Mid-interview with their leaders, I get why the two teams at RebelDot, a software development company, featured as one of Financial Times’ 1000 fastest-growing firms, and steepsoft, an AI development company, have recently joined forces through an acquisition. It’s not just because they are both based in Cluj-Napoca, Romania. They share the same interest in leveraging local engineering talent to innovate beyond the AI hype. 

Following this strategic move, RebelDot, led by Tudor Ciuleanu, aims to support its clients with the latest AI innovations such as Large Language Models, Data Science, and ChatGPT / GPT 4 as part of their digital products.

We talk at length about the vision for serving the local and international market’s growing demand for AI-enabled products and services, the role of the open-source community in the latest AI hype, how blockchain technology and AI can define a new law for content creation, and where CEE stands regarding AI development and adoption.

The Recursive: Congratulations on the acquisition.

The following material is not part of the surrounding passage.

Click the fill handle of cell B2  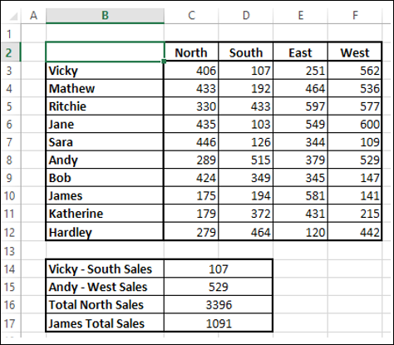tap(164, 62)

Why was now a good time in the growth journey of RebelDot to take this step?

Tudor Ciuleanu: It was a natural step that came at a perfect moment, as everyone is currently talking about AI. People may think we seized this opportunity, but the acquisition has been in the making for about a year. 

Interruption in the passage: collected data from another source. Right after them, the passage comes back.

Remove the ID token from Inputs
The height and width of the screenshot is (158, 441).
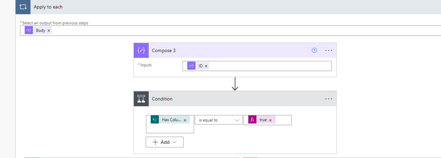click(206, 66)
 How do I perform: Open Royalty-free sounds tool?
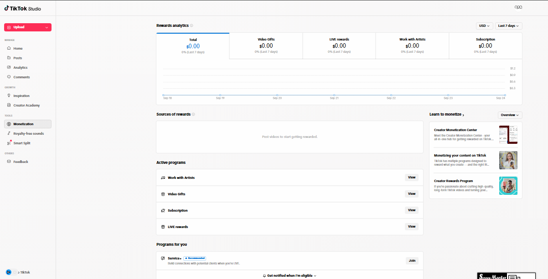pos(27,133)
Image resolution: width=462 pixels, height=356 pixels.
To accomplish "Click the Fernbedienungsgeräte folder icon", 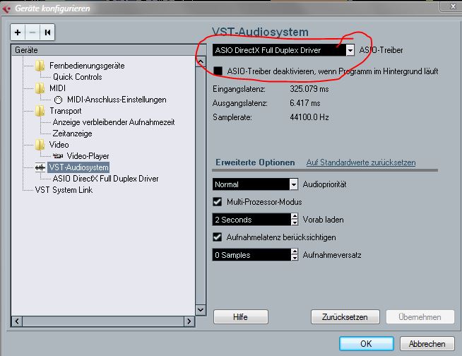I will [40, 66].
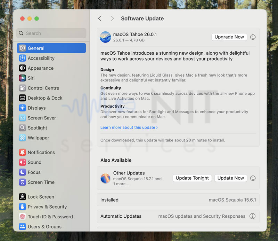Click the info icon beside Update Now
Screen dimensions: 278x241
click(x=253, y=178)
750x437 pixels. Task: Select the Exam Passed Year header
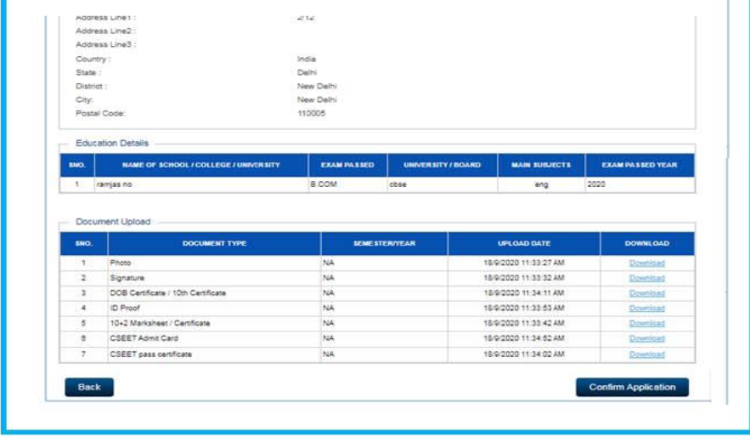[640, 165]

As both companies are from Transylvania, we’ve been working together on various projects, and Vadim’s team did all the AI work. Last year, we started discussing the strengths of each team and how we could do more together. So, we decided on this acquisition to add AI capabilities that will allow us to bring more value to our clients.

With RebelDot, in 2019, we entered the web3 and blockchain space. With the acquisition of Steepsoft AI, we also entered the AI space. In addition, last year, we employed a Sustainability Officer and started to focus on sustainability, which, as far as I know, is unique in the IT industry in Romania. So, now we are covering three trends that will define the future: Web3, AI, and sustainability.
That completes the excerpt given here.